Why did an ad agency donate $10,000 to Warren Kinsella's 1997 election campaign?
DECEMBER 14 UPDATE: Please see my important update to this post, here.
If Warren Kinsella disagrees with the legal findings of fact made against him by Justice John Gomery in his Judicial Inquiry into Adscam, why didn’t Kinsella file an appeal?
Other Liberals who felt wronged by Justice Gomery appealed. But not Kinsella. Justice Gomery said Kinsella’s conduct was “highly inappropriate”. Kinsella grumbled about it, but he didn’t take any steps to overturn it.
It’s funny; Kinsella has made a cottage industry of denouncing Justice Gomery. On his website alone, Kinsella calls Justice Gomery a “joke and a circus”; “grossly biased”, someone running a “despicable political inquisition”, someone who deals in “smears" and shredding reputations, and on and on. A quick Google search finds hundreds more insults. In one op-ed, he comes out and states the obvious: he holds Gomery’s Commission “in contempt”.
So, it’s typical Kinsella – a cascade of insults. But Kinsella never uses one particular insult: he never says Justice Gomery’s findings were legally incorrect.
That’s a pretty glaring omission, don’t you think?

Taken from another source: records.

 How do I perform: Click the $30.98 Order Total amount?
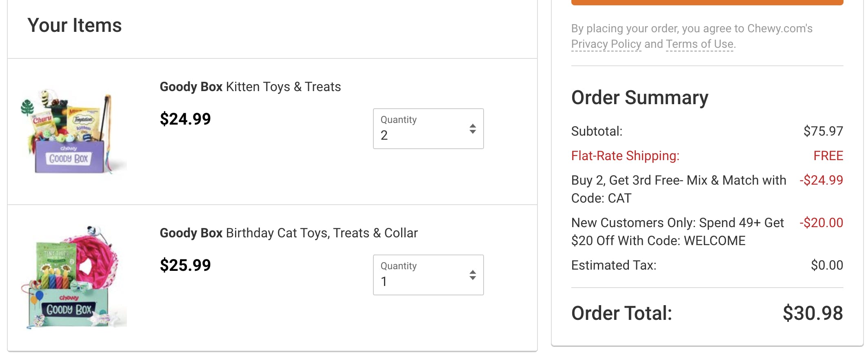pos(813,313)
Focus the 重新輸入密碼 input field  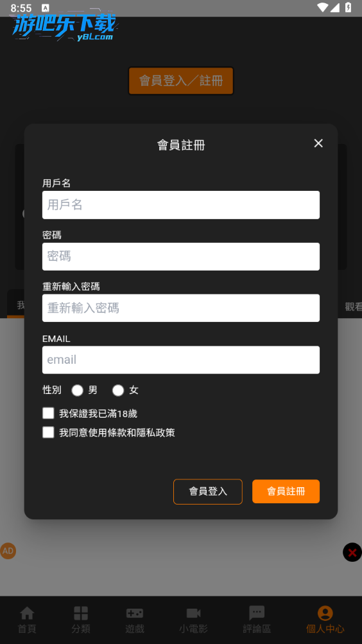coord(181,308)
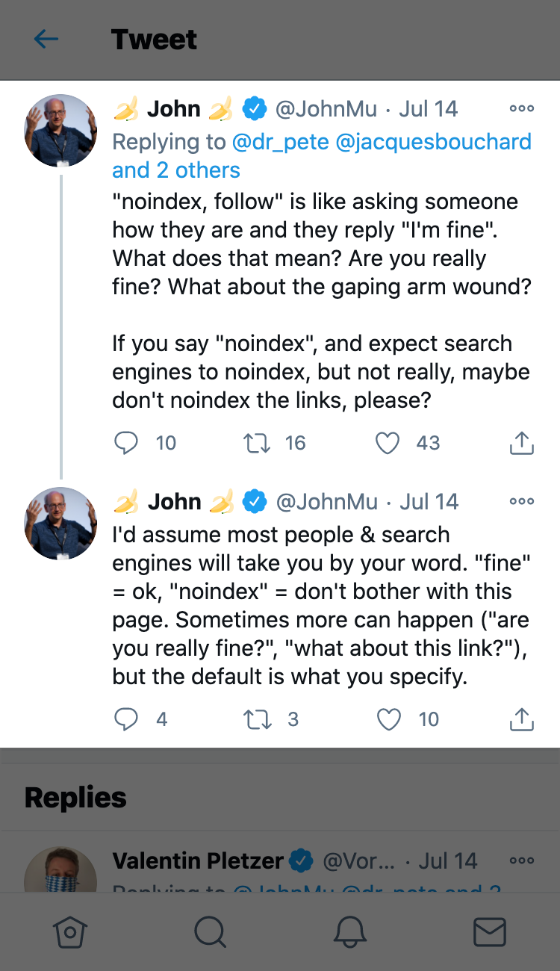This screenshot has height=971, width=560.
Task: Share the first tweet via share icon
Action: coord(521,443)
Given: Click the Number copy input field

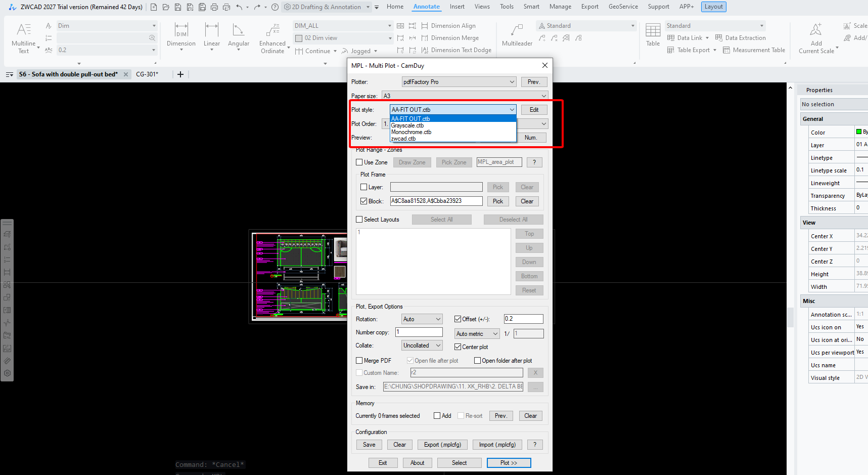Looking at the screenshot, I should click(419, 332).
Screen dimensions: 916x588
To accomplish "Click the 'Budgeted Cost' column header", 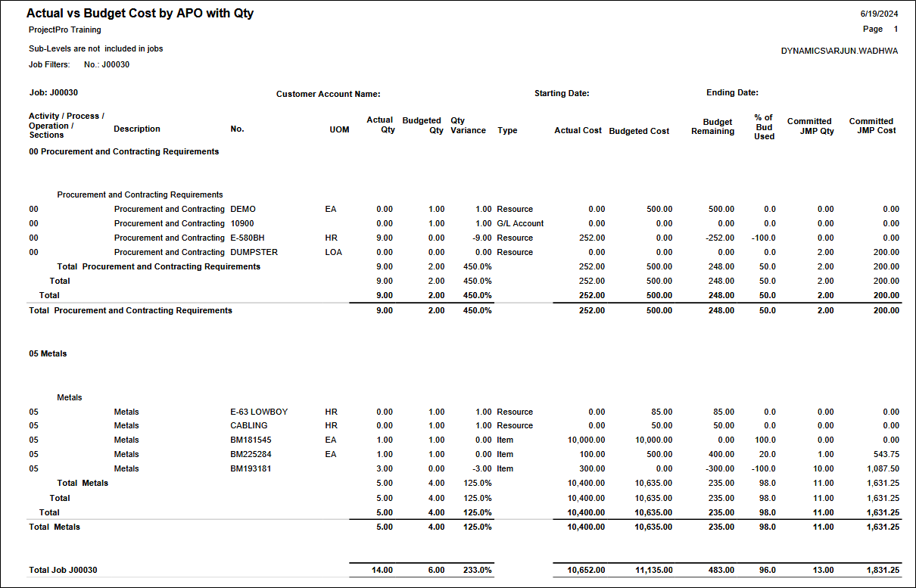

In fact, I can’t find a single instance of Kinsella even acknowledging that he was found to be “highly inappropriate”, let alone disputing it. In dozens of media interviews Kinsella had done about Justice Gomery, he never once discloses that critical fact.
If I were found by a judge to have engaged in “highly inappropriate” conduct – trying to funnel government contracts to a criminal – and I thought that the judge was “grossly biased”, “a joke”, etc., I’d attest my innocence, and file an appeal.
That’s the one thing Kinsella didn’t do.
Oh, he vomited insults on Justice Gomery – that’s Kinsella’s specialty. But he didn’t try to overturn Justice Gomery’s findings.
Sort of says it all.
Oh, by the way, Norman Spector points out an interesting detail that I haven’t seen elsewhere (scroll to the bottom). Kinsella wrote his “highly inappropriate” memo about advertising contracts on November 23, 1995. (You can see it here, on pages 159 and 160.) Then, a year and a half later, Kinsella ran for Parliament in North Vancouver (he lost, of course). But look at Kinsella’s Elections Canada filings, here. Look at the tenth donation. Look who gave Kinsella a cool $10,000 towards his campaign: Palmer Jarvis Communications.
That’s a large advertising agency.
With plenty of government business.
The same sort of government business that would have been covered by Kinsella’s “highly inappropriate” memo.
Why did they give so much money to him? Was it just their civic duty -- $10,000 worth of democratic spirit?
I’ll have to ask Kinsella. I’m curious – aren’t you?
If I were Michael Ignatieff, I’d probably want to know Kinsella’s answer to that question, too -- before the entire country hears it at trial.